DATA UNDER STUDY ::
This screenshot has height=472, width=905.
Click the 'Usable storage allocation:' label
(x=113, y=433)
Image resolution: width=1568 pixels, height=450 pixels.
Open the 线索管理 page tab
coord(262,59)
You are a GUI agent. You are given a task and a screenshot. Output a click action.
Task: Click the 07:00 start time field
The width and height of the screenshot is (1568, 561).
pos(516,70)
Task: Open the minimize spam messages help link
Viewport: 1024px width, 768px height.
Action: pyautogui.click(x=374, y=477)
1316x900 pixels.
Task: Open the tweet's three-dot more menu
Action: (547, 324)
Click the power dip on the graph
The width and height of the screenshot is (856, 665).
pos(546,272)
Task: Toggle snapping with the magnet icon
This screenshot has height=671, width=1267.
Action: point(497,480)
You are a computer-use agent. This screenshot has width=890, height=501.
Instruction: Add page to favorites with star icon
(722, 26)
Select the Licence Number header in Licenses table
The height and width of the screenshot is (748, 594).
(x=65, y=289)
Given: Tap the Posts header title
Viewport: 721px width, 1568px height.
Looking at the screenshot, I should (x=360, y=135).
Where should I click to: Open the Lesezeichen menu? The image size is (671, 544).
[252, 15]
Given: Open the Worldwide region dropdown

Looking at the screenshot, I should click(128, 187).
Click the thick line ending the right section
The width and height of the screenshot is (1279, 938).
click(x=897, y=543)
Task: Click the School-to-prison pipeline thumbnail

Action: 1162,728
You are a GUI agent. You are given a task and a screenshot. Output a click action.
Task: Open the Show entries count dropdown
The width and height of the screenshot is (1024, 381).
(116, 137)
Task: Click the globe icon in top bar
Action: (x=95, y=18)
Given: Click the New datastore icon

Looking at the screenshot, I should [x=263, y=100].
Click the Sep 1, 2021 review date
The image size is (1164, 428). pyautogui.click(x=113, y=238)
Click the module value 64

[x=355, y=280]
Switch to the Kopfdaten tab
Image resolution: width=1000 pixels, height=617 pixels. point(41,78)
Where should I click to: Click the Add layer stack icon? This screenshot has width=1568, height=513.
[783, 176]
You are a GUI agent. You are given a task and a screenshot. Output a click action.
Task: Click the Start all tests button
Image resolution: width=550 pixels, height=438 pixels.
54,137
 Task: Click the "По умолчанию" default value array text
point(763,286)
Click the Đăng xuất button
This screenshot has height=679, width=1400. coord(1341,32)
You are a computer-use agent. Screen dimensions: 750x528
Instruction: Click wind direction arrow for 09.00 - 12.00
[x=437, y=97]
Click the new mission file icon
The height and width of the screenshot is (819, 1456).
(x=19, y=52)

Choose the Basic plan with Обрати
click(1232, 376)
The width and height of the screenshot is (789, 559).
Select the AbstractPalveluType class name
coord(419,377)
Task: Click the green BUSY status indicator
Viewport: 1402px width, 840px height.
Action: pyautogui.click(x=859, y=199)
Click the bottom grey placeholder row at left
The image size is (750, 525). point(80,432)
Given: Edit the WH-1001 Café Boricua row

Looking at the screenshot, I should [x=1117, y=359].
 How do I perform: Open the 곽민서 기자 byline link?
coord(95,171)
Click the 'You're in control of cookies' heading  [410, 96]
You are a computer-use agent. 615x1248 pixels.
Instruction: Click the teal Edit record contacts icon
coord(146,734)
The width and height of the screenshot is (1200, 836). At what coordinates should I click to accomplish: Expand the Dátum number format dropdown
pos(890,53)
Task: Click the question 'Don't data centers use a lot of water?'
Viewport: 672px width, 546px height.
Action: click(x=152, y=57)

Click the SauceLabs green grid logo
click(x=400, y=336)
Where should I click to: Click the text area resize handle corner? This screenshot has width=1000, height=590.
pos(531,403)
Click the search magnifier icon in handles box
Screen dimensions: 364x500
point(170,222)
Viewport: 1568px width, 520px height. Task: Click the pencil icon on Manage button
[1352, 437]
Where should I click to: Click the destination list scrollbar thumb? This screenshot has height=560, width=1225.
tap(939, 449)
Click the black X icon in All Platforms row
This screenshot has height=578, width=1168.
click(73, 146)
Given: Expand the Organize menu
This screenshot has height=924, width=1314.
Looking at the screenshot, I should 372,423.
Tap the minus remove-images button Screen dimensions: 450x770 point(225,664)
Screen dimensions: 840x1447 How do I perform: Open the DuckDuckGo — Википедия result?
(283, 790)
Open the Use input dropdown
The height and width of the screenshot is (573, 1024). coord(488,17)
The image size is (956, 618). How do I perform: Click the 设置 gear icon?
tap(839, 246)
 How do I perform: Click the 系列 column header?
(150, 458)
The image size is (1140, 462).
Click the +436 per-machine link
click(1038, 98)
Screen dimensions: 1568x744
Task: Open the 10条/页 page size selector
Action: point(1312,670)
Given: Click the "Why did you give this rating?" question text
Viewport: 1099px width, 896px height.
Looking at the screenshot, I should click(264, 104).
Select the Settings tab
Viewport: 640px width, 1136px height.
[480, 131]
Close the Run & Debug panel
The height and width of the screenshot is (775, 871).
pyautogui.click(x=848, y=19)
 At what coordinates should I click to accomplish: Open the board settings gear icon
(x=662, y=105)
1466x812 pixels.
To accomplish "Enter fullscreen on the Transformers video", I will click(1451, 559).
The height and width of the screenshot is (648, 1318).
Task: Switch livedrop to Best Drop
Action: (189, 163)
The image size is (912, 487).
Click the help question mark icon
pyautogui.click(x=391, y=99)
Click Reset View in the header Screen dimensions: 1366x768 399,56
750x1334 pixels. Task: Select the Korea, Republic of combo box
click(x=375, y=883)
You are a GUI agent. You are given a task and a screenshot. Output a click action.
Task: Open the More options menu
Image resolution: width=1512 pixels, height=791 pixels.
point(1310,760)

EXERCISE INSTRUCTIONS :: Copy out the data shown above without altering anything.

EXERCISE ANSWER ::
This screenshot has height=472, width=905.
Click the 'Usable storage allocation:' label
(x=113, y=433)
Image resolution: width=1568 pixels, height=450 pixels.
Open the 线索管理 page tab
coord(262,59)
You are a GUI agent. You are given a task and a screenshot. Output a click action.
Task: Click the 07:00 start time field
The width and height of the screenshot is (1568, 561).
pos(516,70)
Task: Open the minimize spam messages help link
Viewport: 1024px width, 768px height.
Action: pyautogui.click(x=374, y=477)
1316x900 pixels.
Task: Open the tweet's three-dot more menu
Action: (547, 324)
Click the power dip on the graph
The width and height of the screenshot is (856, 665).
pos(546,272)
Task: Toggle snapping with the magnet icon
This screenshot has height=671, width=1267.
Action: point(497,480)
You are a computer-use agent. This screenshot has width=890, height=501.
Instruction: Add page to favorites with star icon
(722, 26)
Select the Licence Number header in Licenses table
The height and width of the screenshot is (748, 594).
(x=65, y=289)
Given: Tap the Posts header title
Viewport: 721px width, 1568px height.
Looking at the screenshot, I should (x=360, y=135).
Where should I click to: Open the Lesezeichen menu? The image size is (671, 544).
[252, 15]
Given: Open the Worldwide region dropdown

Looking at the screenshot, I should click(128, 187).
Click the thick line ending the right section
The width and height of the screenshot is (1279, 938).
click(x=897, y=543)
Task: Click the School-to-prison pipeline thumbnail

Action: 1162,728
You are a GUI agent. You are given a task and a screenshot. Output a click action.
Task: Open the Show entries count dropdown
The width and height of the screenshot is (1024, 381).
(116, 137)
Task: Click the globe icon in top bar
Action: (x=95, y=18)
Given: Click the New datastore icon

Looking at the screenshot, I should [x=263, y=100].
Click the Sep 1, 2021 review date
The image size is (1164, 428). pyautogui.click(x=113, y=238)
Click the module value 64

[x=355, y=280]
Switch to the Kopfdaten tab
Image resolution: width=1000 pixels, height=617 pixels. point(41,78)
Where should I click to: Click the Add layer stack icon? This screenshot has width=1568, height=513.
[783, 176]
You are a GUI agent. You are given a task and a screenshot. Output a click action.
Task: Click the Start all tests button
Image resolution: width=550 pixels, height=438 pixels.
54,137
 Task: Click the "По умолчанию" default value array text
point(763,286)
Click the Đăng xuất button
This screenshot has height=679, width=1400. coord(1341,32)
You are a computer-use agent. Screen dimensions: 750x528
Instruction: Click wind direction arrow for 09.00 - 12.00
[x=437, y=97]
Click the new mission file icon
The height and width of the screenshot is (819, 1456).
(x=19, y=52)

Choose the Basic plan with Обрати
click(1232, 376)
The width and height of the screenshot is (789, 559).
Select the AbstractPalveluType class name
coord(419,377)
Task: Click the green BUSY status indicator
Viewport: 1402px width, 840px height.
Action: pyautogui.click(x=859, y=199)
Click the bottom grey placeholder row at left
The image size is (750, 525). point(80,432)
Given: Edit the WH-1001 Café Boricua row

Looking at the screenshot, I should [x=1117, y=359].
 How do I perform: Open the 곽민서 기자 byline link?
coord(95,171)
Click the 'You're in control of cookies' heading  [410, 96]
You are a computer-use agent. 615x1248 pixels.
Instruction: Click the teal Edit record contacts icon
coord(146,734)
The width and height of the screenshot is (1200, 836). At what coordinates should I click to accomplish: Expand the Dátum number format dropdown
pos(890,53)
Task: Click the question 'Don't data centers use a lot of water?'
Viewport: 672px width, 546px height.
Action: click(x=152, y=57)

Click the SauceLabs green grid logo
click(x=400, y=336)
Where should I click to: Click the text area resize handle corner? This screenshot has width=1000, height=590.
pos(531,403)
Click the search magnifier icon in handles box
Screen dimensions: 364x500
point(170,222)
Viewport: 1568px width, 520px height. Task: Click the pencil icon on Manage button
[1352, 437]
Where should I click to: Click the destination list scrollbar thumb? This screenshot has height=560, width=1225.
tap(939, 449)
Click the black X icon in All Platforms row
This screenshot has height=578, width=1168.
click(73, 146)
Given: Expand the Organize menu
This screenshot has height=924, width=1314.
Looking at the screenshot, I should 372,423.
Tap the minus remove-images button Screen dimensions: 450x770 point(225,664)
Screen dimensions: 840x1447 How do I perform: Open the DuckDuckGo — Википедия result?
(283, 790)
Open the Use input dropdown
The height and width of the screenshot is (573, 1024). coord(488,17)
The image size is (956, 618). How do I perform: Click the 设置 gear icon?
tap(839, 246)
 How do I perform: Click the 系列 column header?
(150, 458)
The image size is (1140, 462).
Click the +436 per-machine link
click(1038, 98)
Screen dimensions: 1568x744
Task: Open the 10条/页 page size selector
Action: point(1312,670)
Given: Click the "Why did you give this rating?" question text
Viewport: 1099px width, 896px height.
Looking at the screenshot, I should click(264, 104).
Select the Settings tab
Viewport: 640px width, 1136px height.
[480, 131]
Close the Run & Debug panel
The height and width of the screenshot is (775, 871).
pyautogui.click(x=848, y=19)
 At what coordinates should I click to accomplish: Open the board settings gear icon
(x=662, y=105)
1466x812 pixels.
To accomplish "Enter fullscreen on the Transformers video", I will click(1451, 559).
The height and width of the screenshot is (648, 1318).
Task: Switch livedrop to Best Drop
Action: (189, 163)
The image size is (912, 487).
Click the help question mark icon
pyautogui.click(x=391, y=99)
Click Reset View in the header Screen dimensions: 1366x768 399,56
750x1334 pixels. Task: Select the Korea, Republic of combo box
click(x=375, y=883)
You are a GUI agent. You are given a task and a screenshot. Output a click action.
Task: Open the More options menu
Image resolution: width=1512 pixels, height=791 pixels.
point(1310,760)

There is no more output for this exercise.